#### Working data ####
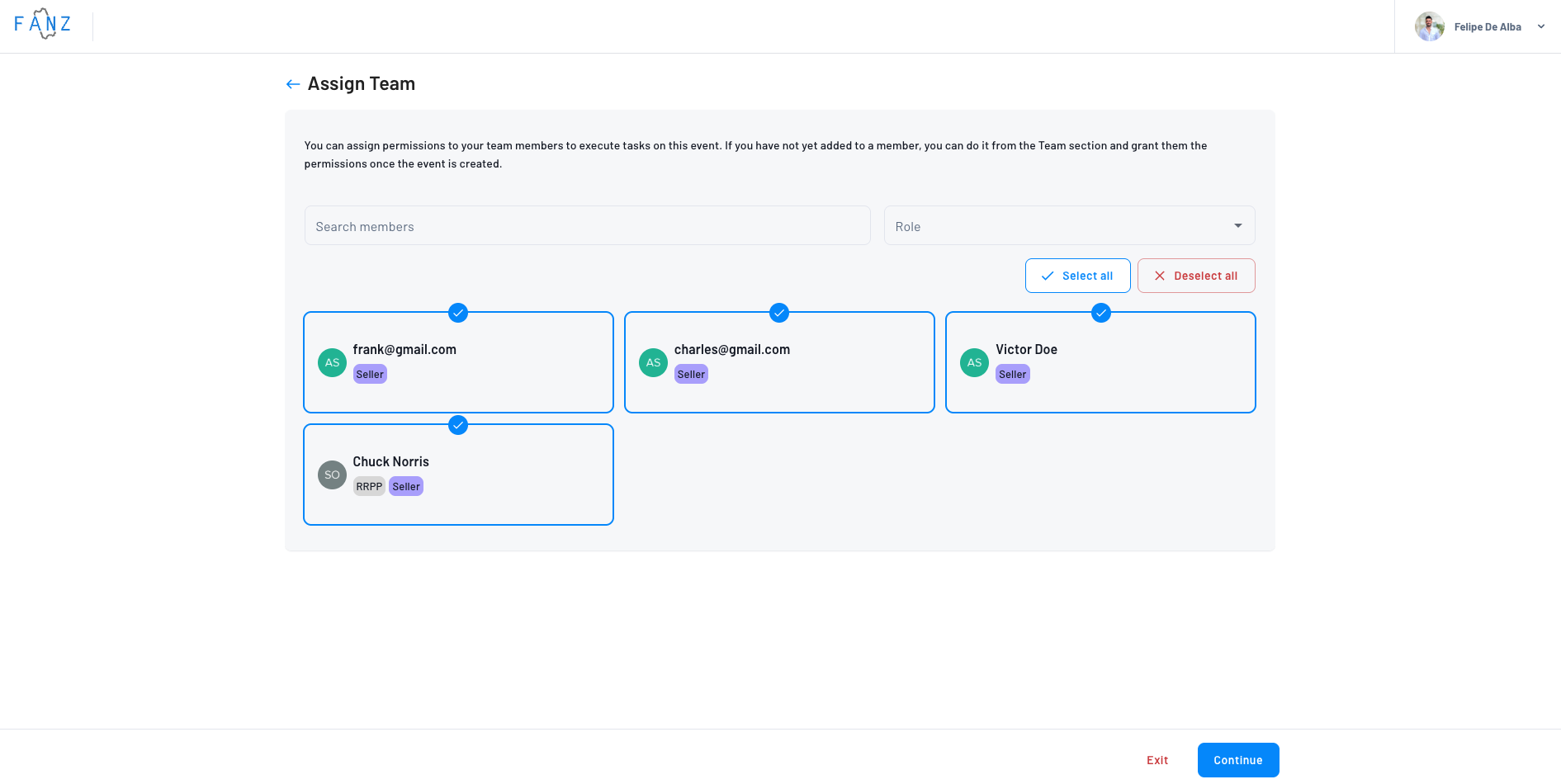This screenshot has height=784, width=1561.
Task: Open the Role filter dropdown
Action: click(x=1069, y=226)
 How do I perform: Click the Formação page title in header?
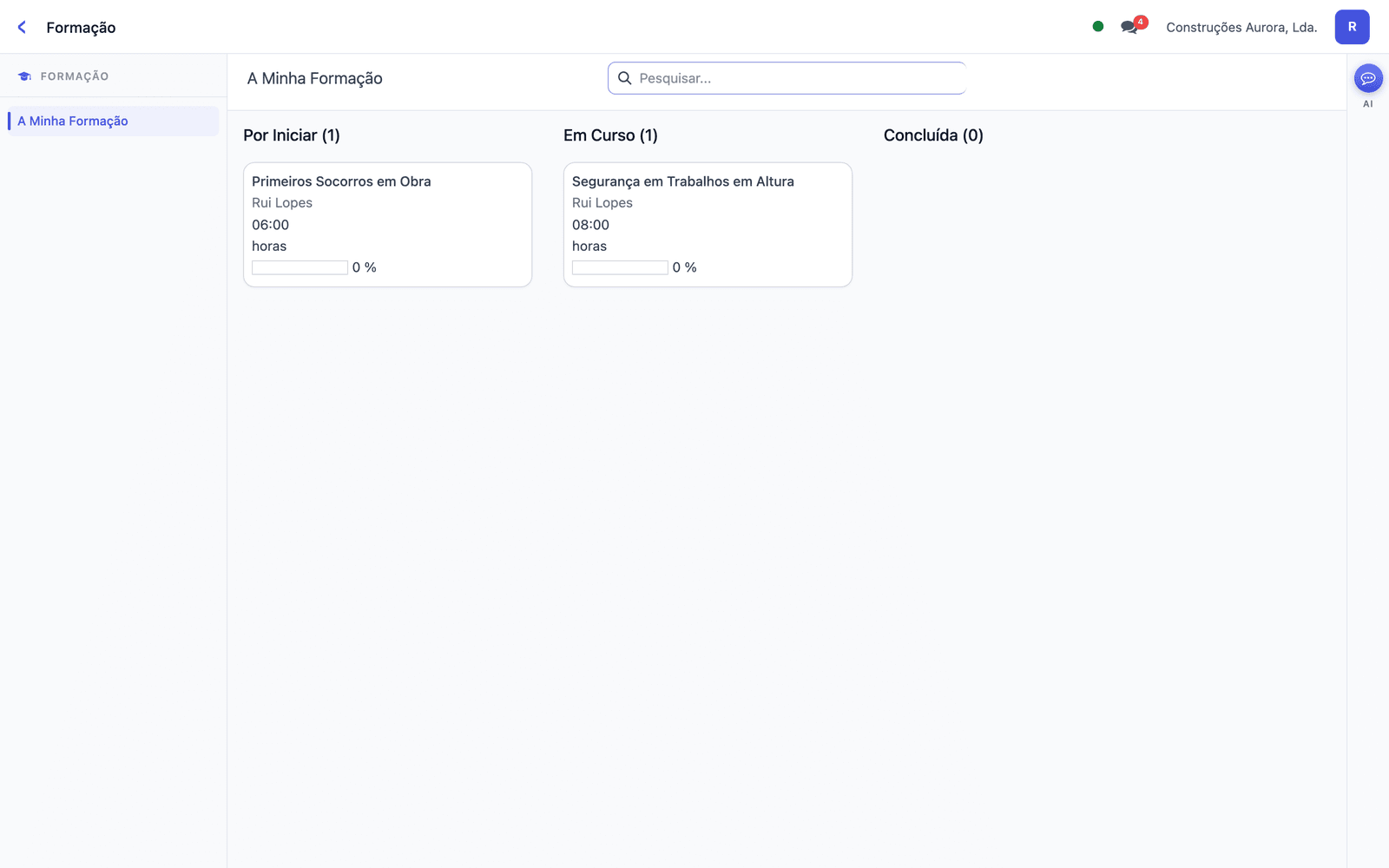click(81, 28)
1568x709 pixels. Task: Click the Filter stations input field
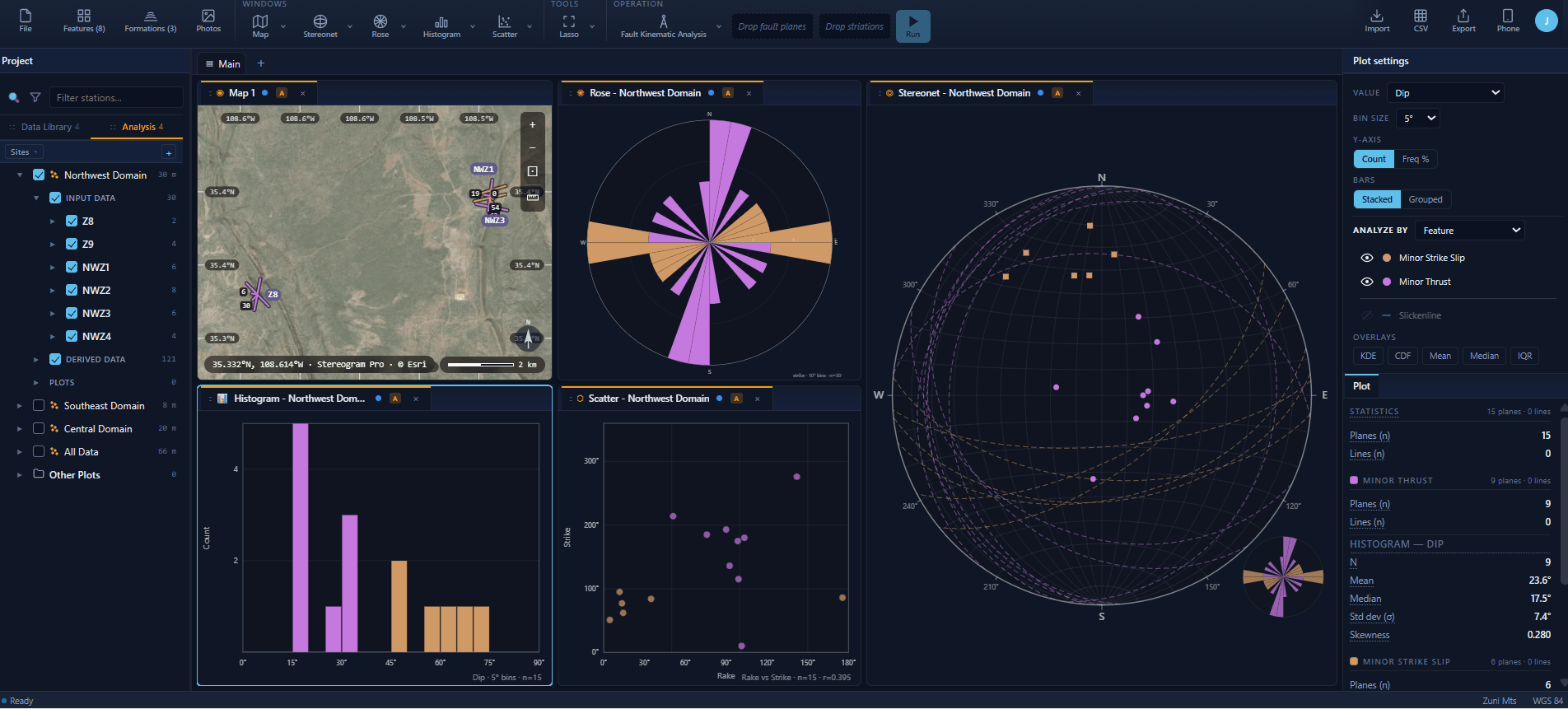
####
#### Working data ####
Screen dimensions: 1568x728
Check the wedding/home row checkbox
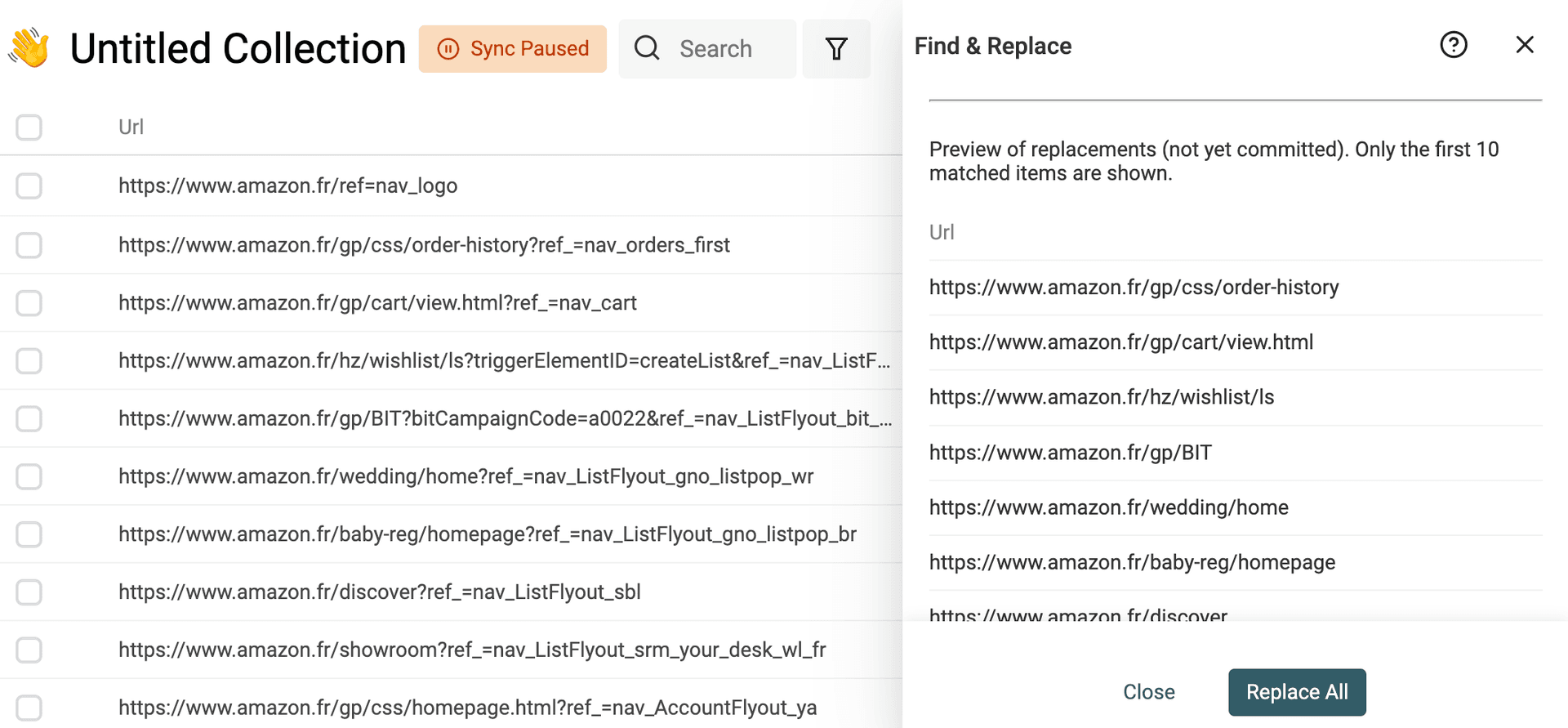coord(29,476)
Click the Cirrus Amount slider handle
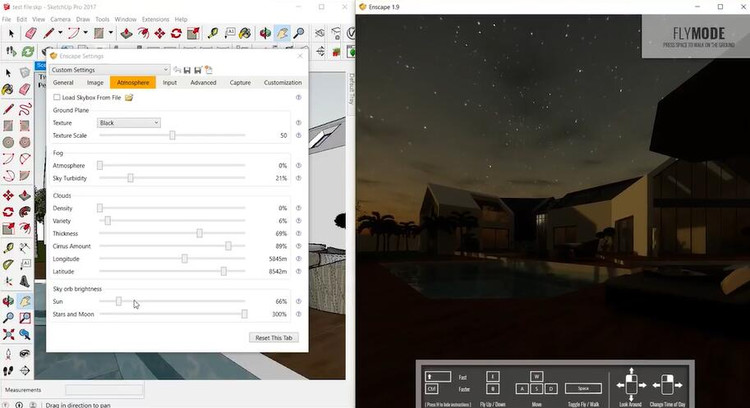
####
Within these entries, output exactly the lines starting at the one with "How do I perform: Click" and finishing at the one with "1568x709 pixels. Task: Click". Leave pictures out of the output.

 How do I perform: Click the Formação page title in header?
click(81, 28)
1568x709 pixels. Task: Click the Filter stations input field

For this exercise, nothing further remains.